PARKERSBURG -Officials with the city and the Mid-Ohio Valley Transit Authority are working on a deal to sell land along Camden Avenue for a new bus maintenance garage.
The authority has been shopping around for property to build a new 14,000-square-foot maintenance garage, said Tim Thomas, executive director of the authority.
"We've looked at several pieces of property up toward the Traffic Circle, Market Street and next door on Juliana, as well as two pieces on Camden Avenue," Thomas said.
Photo by Jody Murphy
The city property along Camden Avenue could be the site of a new Mid-Ohio Valley Transit Authority maintenance garage. Representatives from the city and the authority are negotiating.
The property on Camden Avenue is the owned by the city. Thomas said the authority would like to purchase the lot that houses the fire station, but Mayor Bob Newell said that is unlikely because the sale would not be enough to cover rebuilding a new station.
"The city has to get enough to build a facility," the mayor said.
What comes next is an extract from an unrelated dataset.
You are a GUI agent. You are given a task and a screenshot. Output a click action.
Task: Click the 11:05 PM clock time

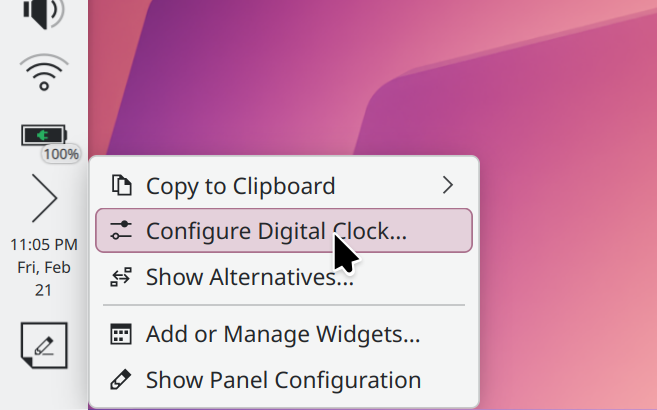point(44,244)
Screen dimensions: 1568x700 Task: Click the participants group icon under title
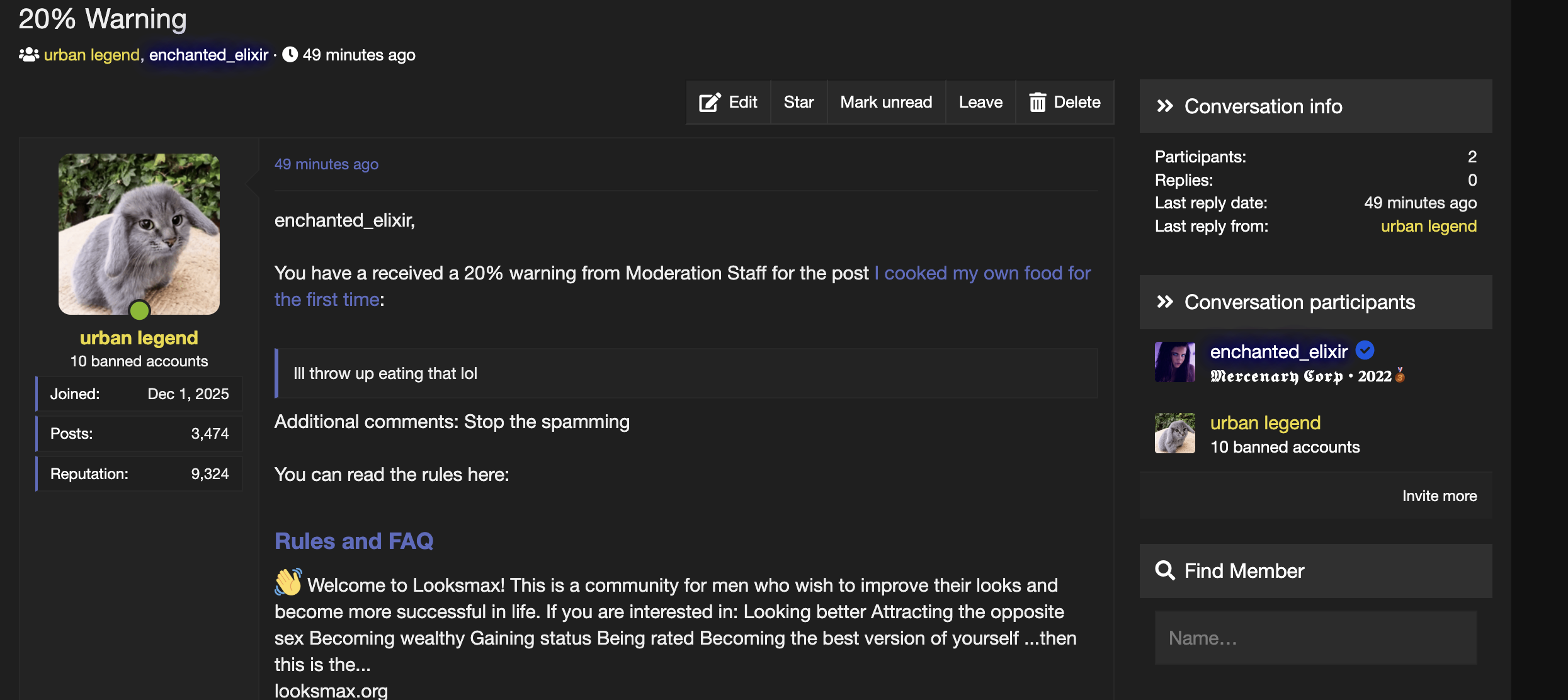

The transit authority would prefer to have a garage closer to the bus terminal but is having a hard time locating a clean site that suits its needs, Thomas said. Instead, officials are focusing on the city property at Camden Avenue and East Street, he said.
By working with the city, the transit authority has to deal with less paperwork because the phase I and II environmental assessments for the site have already been performed, Thomas said.
"The city (lot) is one of the preferred sites," he said. "It depends on the appraisal. It is workable."
Newell said the property has to be reappraised and that won't be completed until next month.
Once the reappraisal comes through, Thomas said it will be up to the transit authority to choose a site. He's hoping to have the project started by the summer, with a targeted completion of nine to 12 months. Transit officials are estimating the project will cost between $2 million-$3 million.
"That is well within our grant," Thomas said.
The authority recently approved the sale of its outdated garage on First Avenue to Jim McCutcheon for $155,000.
Newell said if the city and transit authority are able to reach an agreement on property the city would look to build a new service center as well. It could be built behind the Camden Avenue fire station or the new recycling center.
Newell said there would not be significant cost to the new garage. He said it would be similar to the building at the City Park.
"We had a company do the shell and the floor and we did the rest in-house," Newell said.